» EXERCISE DATA
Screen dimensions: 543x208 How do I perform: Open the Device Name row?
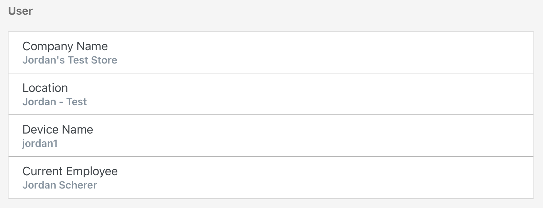coord(271,136)
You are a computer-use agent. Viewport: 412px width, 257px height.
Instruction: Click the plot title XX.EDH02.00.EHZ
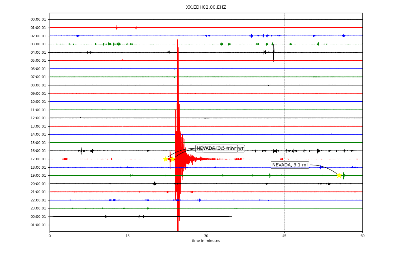[x=206, y=7]
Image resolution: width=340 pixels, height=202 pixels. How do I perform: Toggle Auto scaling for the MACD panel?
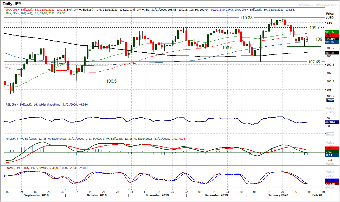(x=330, y=164)
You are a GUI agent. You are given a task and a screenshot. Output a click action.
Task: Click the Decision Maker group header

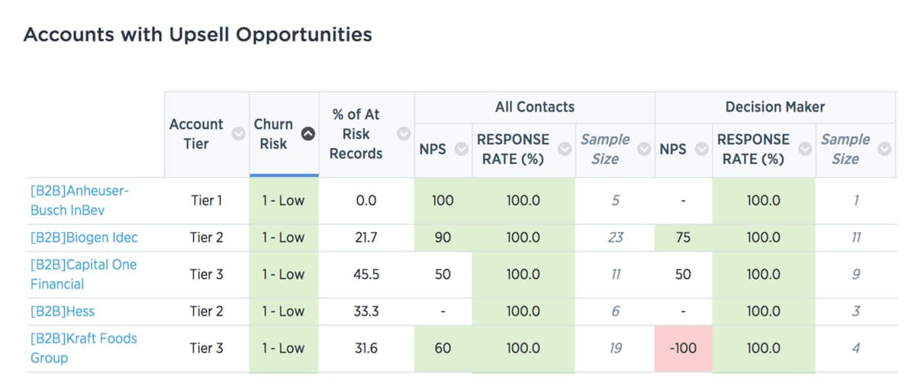[x=774, y=108]
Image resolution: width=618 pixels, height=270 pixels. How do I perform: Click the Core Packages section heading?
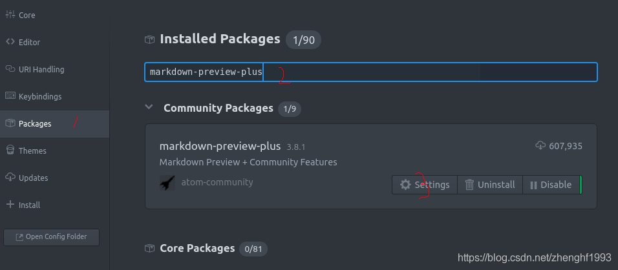pyautogui.click(x=197, y=248)
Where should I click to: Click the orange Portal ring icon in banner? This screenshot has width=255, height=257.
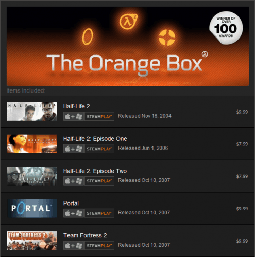pyautogui.click(x=88, y=36)
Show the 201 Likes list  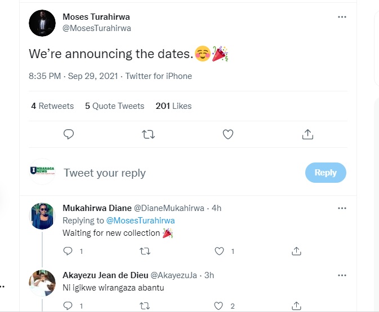(x=173, y=106)
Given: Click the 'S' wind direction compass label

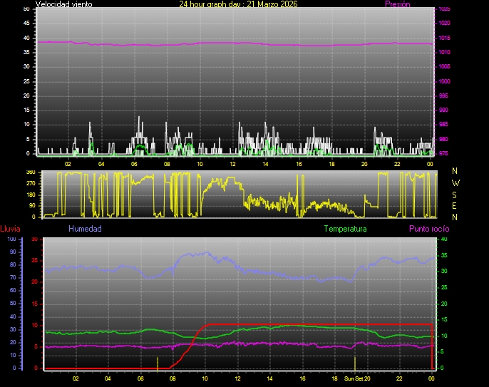Looking at the screenshot, I should pyautogui.click(x=455, y=194).
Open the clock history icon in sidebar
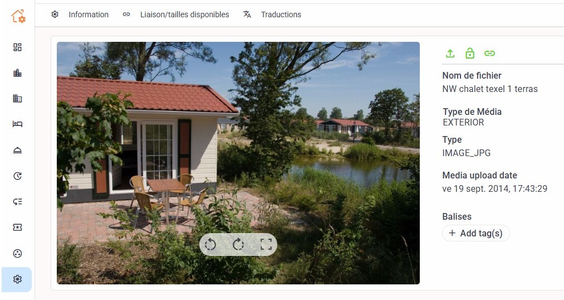Screen dimensions: 564x300 point(17,176)
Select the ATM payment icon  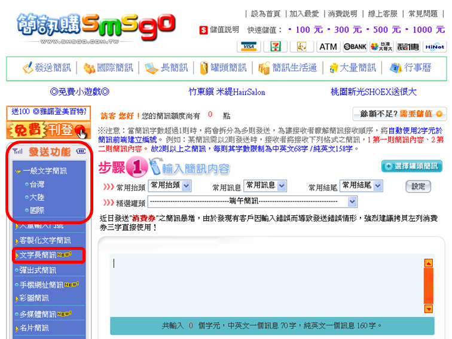coord(328,47)
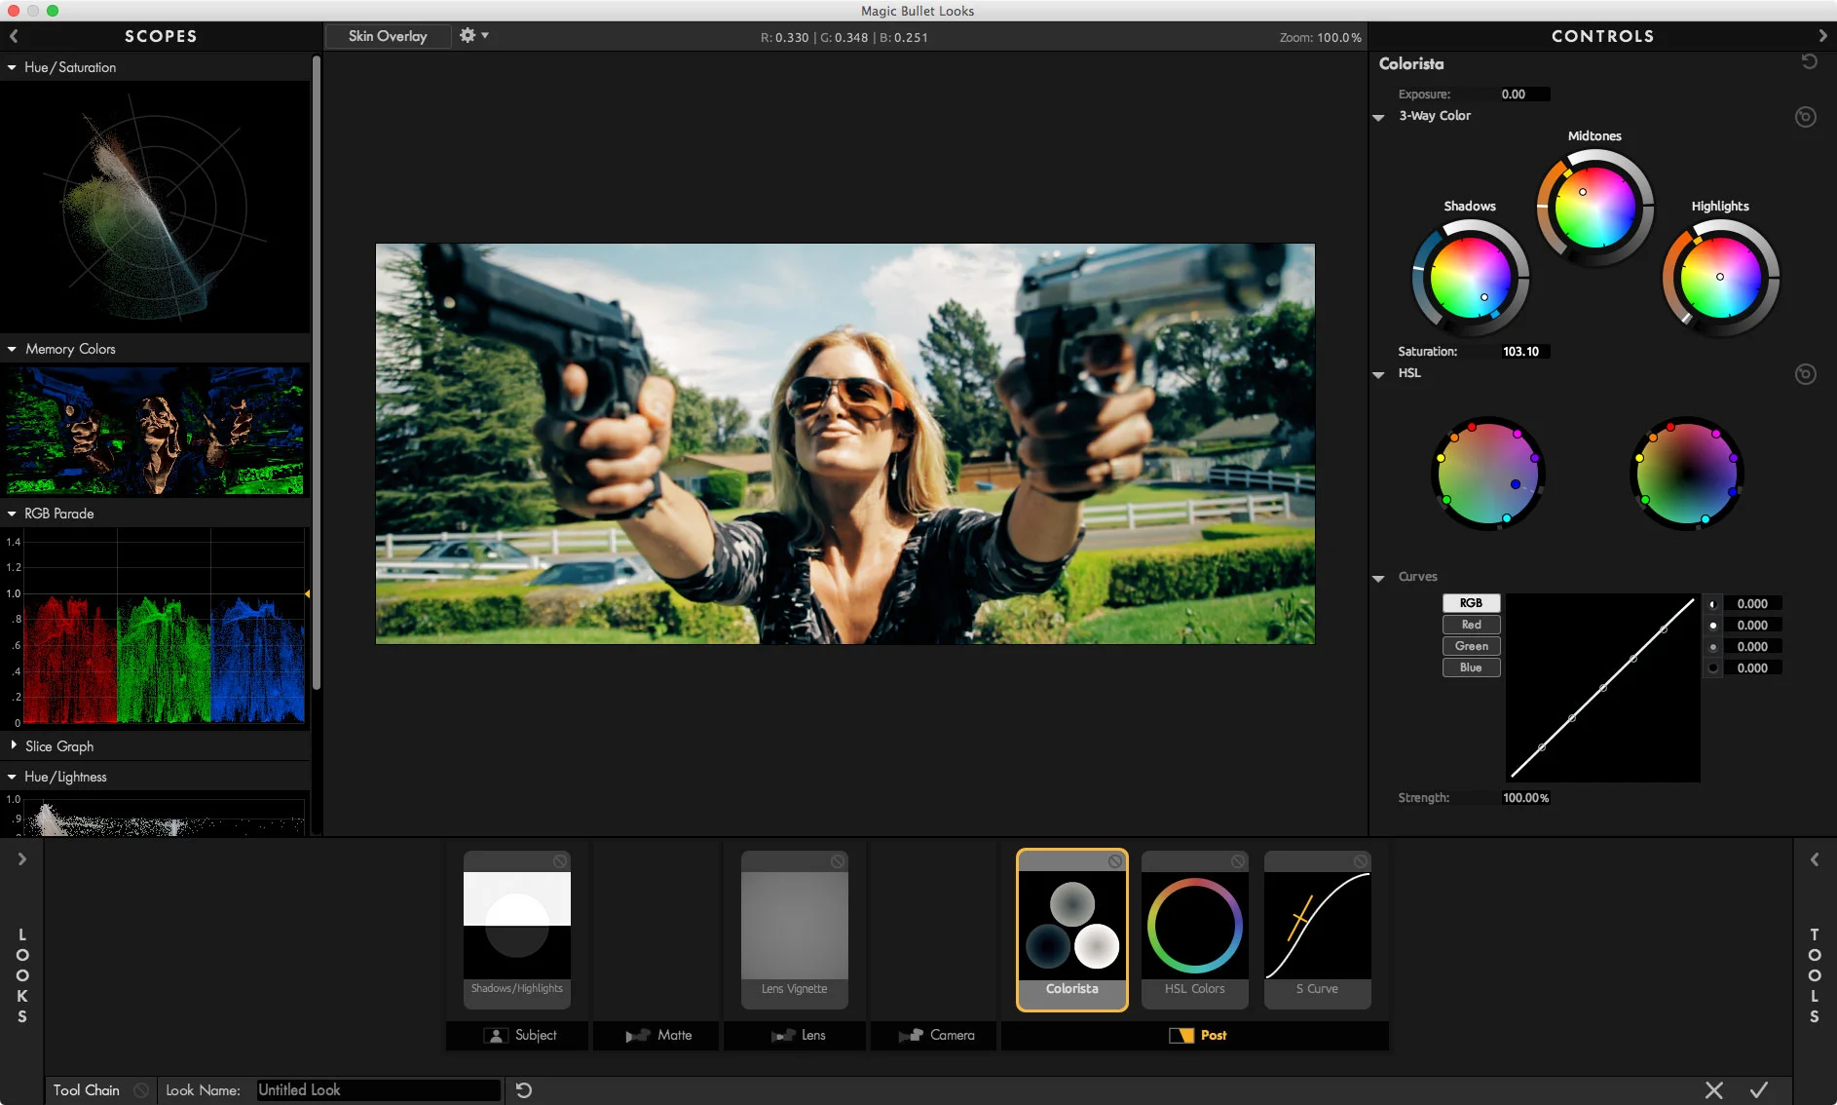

» SET TASK
Copy the rows word for word, starting at the first line and ending with the line that contains "pyautogui.click(x=197, y=248)", both included, and omit the pictures.

» OUTPUT OF THE TASK
Screen dimensions: 543x208 How do I perform: Open the Device Name row?
coord(271,136)
You are a computer-use agent. Viewport: 412px width, 257px height.
Instruction: Click the plot title XX.EDH02.00.EHZ
[x=206, y=7]
Image resolution: width=340 pixels, height=202 pixels. How do I perform: Toggle Auto scaling for the MACD panel?
(x=330, y=164)
You are a GUI agent. You are given a task and a screenshot. Output a click action.
Task: Click the Decision Maker group header

[x=774, y=108]
Image resolution: width=618 pixels, height=270 pixels. How do I perform: Click the Core Packages section heading?
pyautogui.click(x=197, y=248)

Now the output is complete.